La psychiatrie, la précarité, la psychiarité d’un pauvre psychiatrisé

En avant !
Nous sommes tous dans la même galère
Nous ramons, nous ramons, encore et encore
Et la vie nous fouette avec ses grands airs
Nous guide jusqu’au sang pour ne pas perdre le nord
Définitions de la rédaction
Définition de la précarité :
La précarité est une difficulté extrême que subit une personne se trouvant sous un seuil de pauvreté très élevé ; c’est-à-dire l’annulation des garanties de protections sociales diverses, l’absence de mises en sécurité qui protégeaient une personne, une famille, un groupe. C’est aussi la perte violente de leurs droits fondamentaux.
Définition du néologisme psychiarité :
Fusion des mots psychiatrie et précarité. Quand les deux mots sont liés. En clair : vous êtes un psychiatrisé en dessous du seuil de pauvreté, pour ne pas écrire que vous êtes dans la merde. À savoir que ce texte non romancé ci-dessous peut être dur à lire pour les lecteurs aux âmes sensibles.
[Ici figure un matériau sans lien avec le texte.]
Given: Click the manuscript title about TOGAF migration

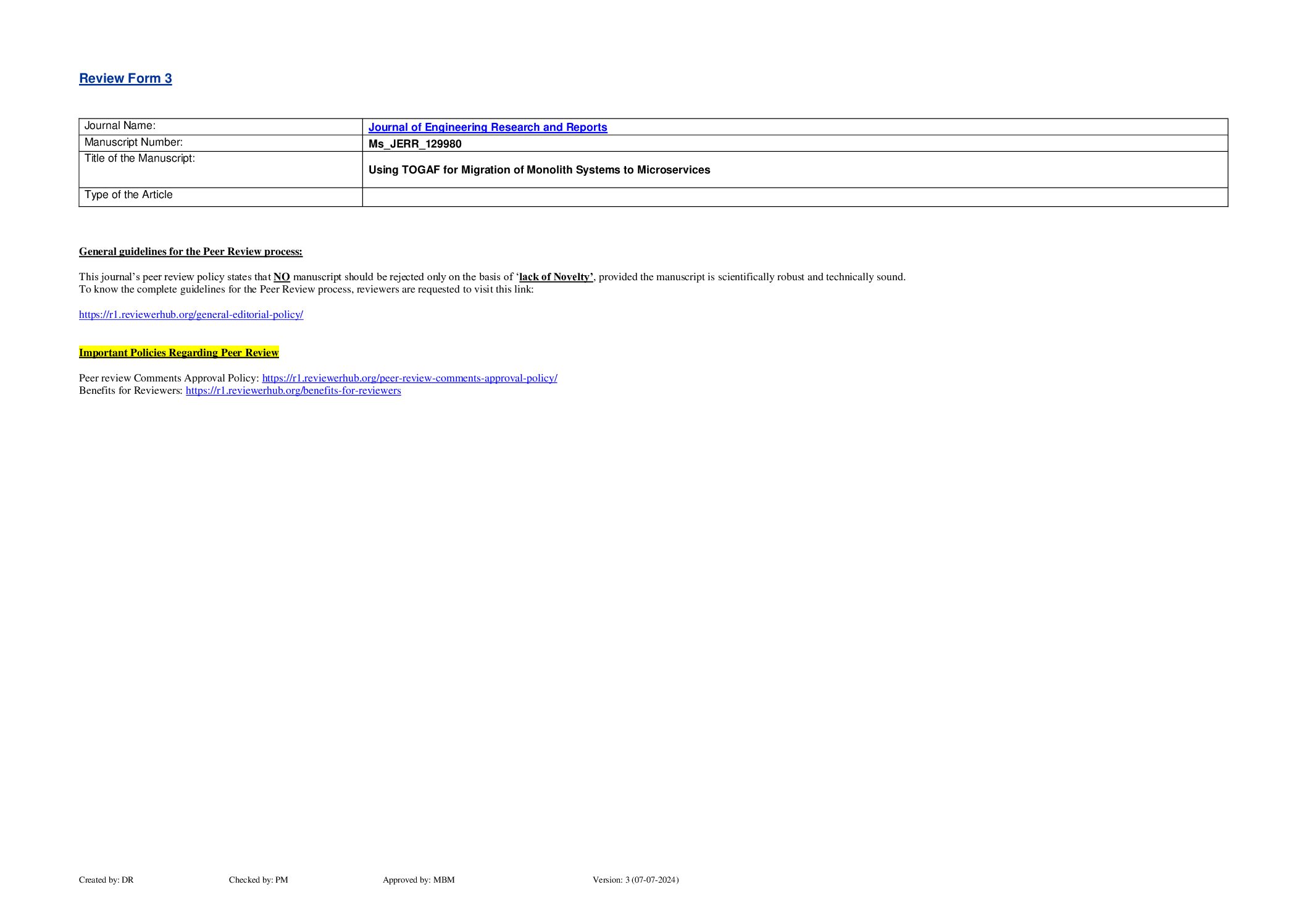Looking at the screenshot, I should pyautogui.click(x=539, y=170).
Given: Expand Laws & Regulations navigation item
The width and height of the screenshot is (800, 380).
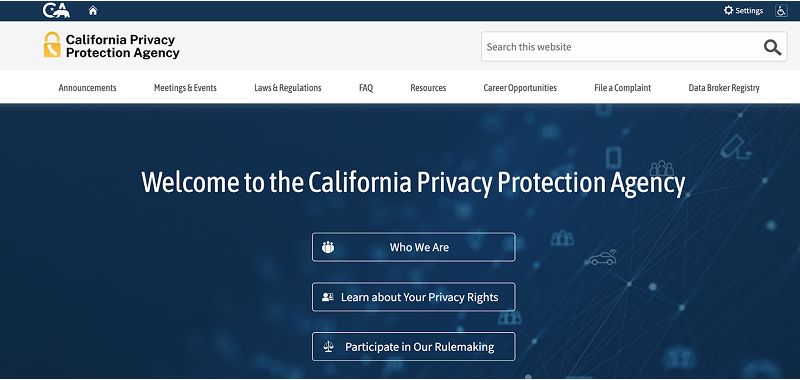Looking at the screenshot, I should tap(288, 88).
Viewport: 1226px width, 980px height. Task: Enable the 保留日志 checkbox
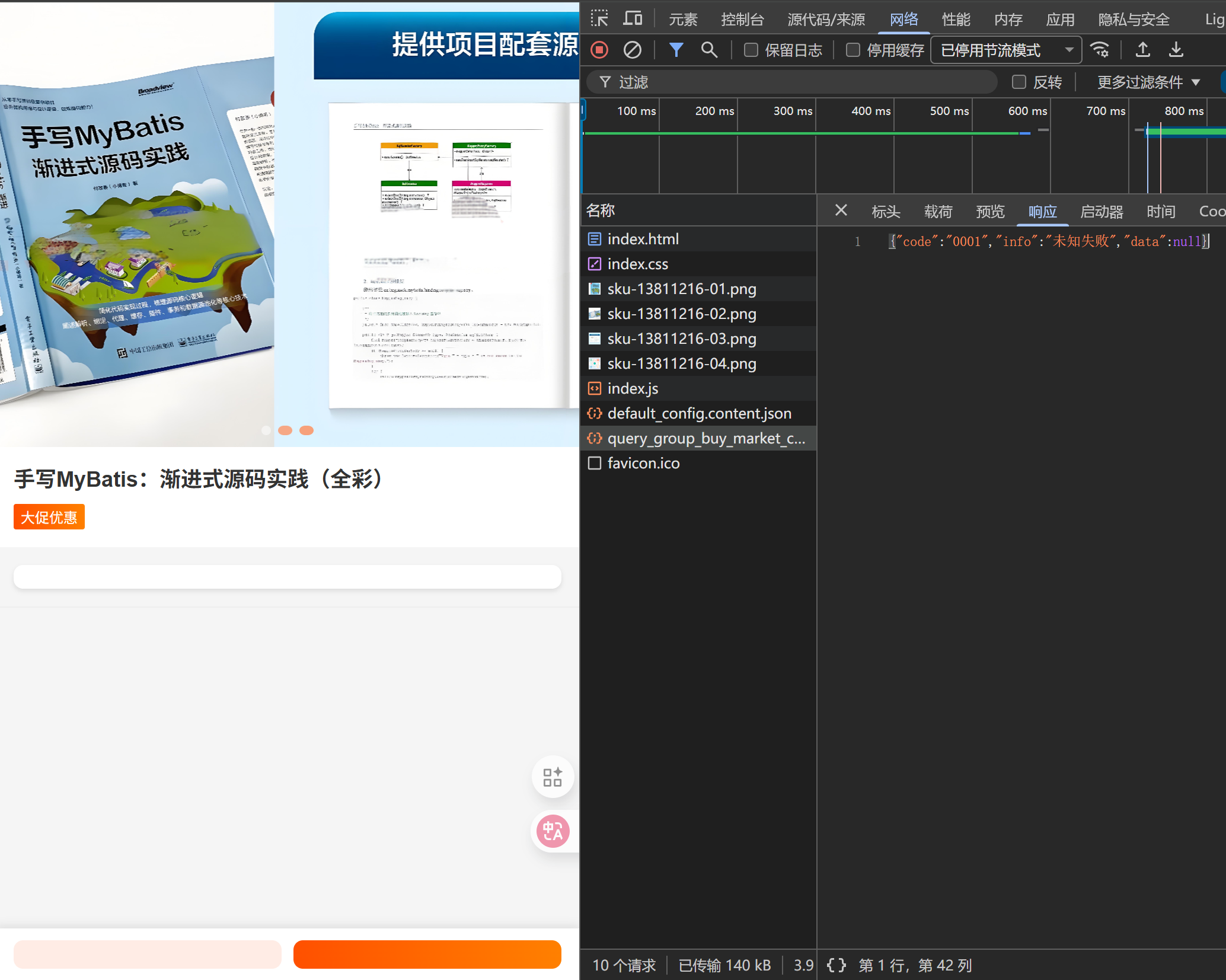tap(751, 50)
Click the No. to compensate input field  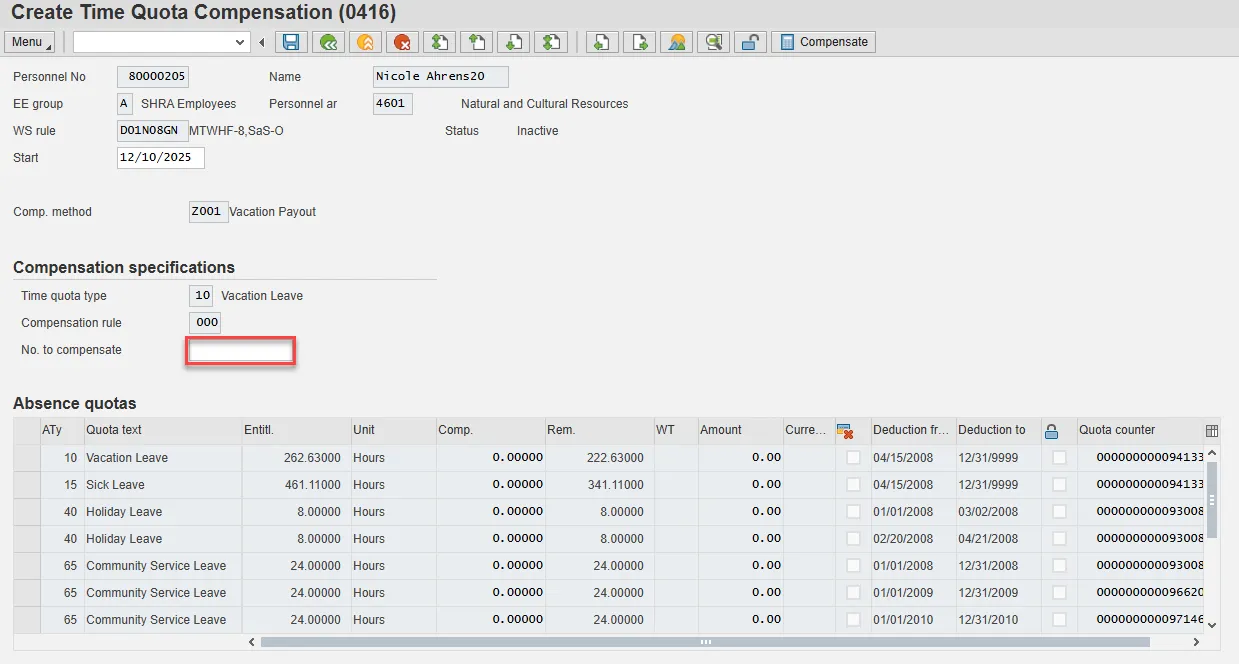click(x=240, y=351)
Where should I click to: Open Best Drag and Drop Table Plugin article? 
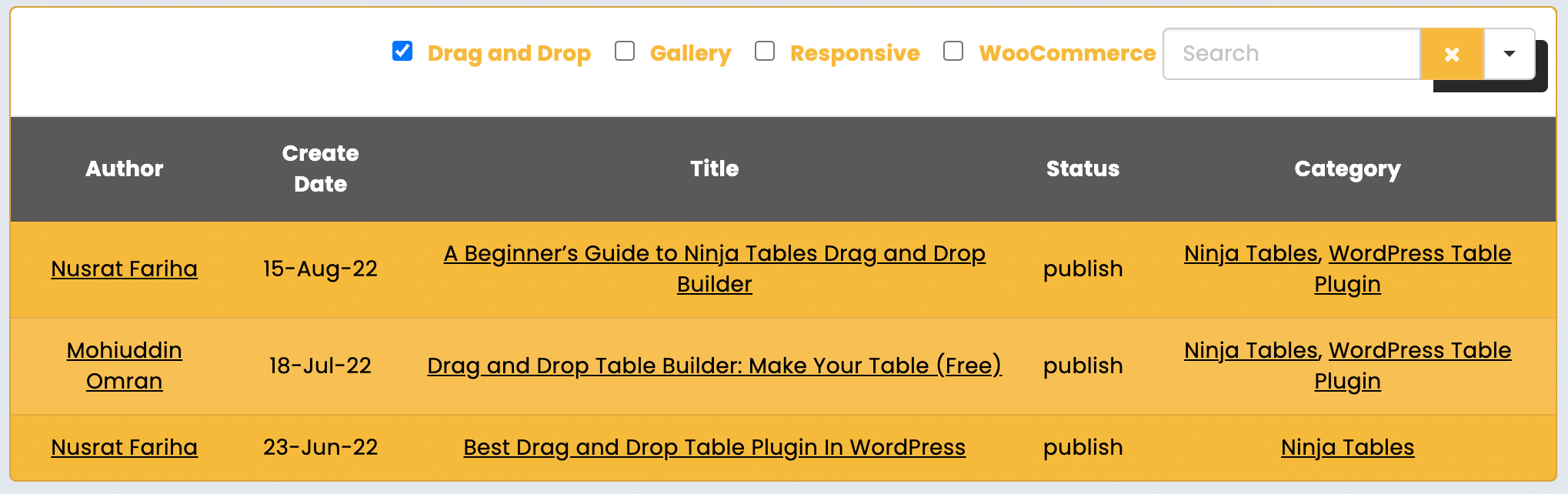click(714, 447)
Définition de psychiatrisé :
Patient pris en charge, parfois de façon abusive, par la psychiatrie.
Témoignage et introduction en psychiatrie :
Avant toute chose, sachez que je vais traiter de sujets que je maîtrise parfaitement. Car même si je suis né loin du ghetto et de la misère, dites-vous que je reviens de très loin, que je suis un chanceux, un trompe-la-mort qui a connu une galère incroyable et qui est encore debout malgré tout ça. J’ai connu la rue dans toutes ses paillettes de couleurs, toutes ses odeurs ; je transpirais la pauvreté en 2011, alors que je gagnais très bien ma vie avant ce déclin. Évidemment, je ne raconte qu’un quart de ma phase de vie compliquée. Peut-être qu’un jour j’écrirai un livre sur la résilience. Mais pour l’heure, place au journal corrosif d’un usager de la psychiatrie.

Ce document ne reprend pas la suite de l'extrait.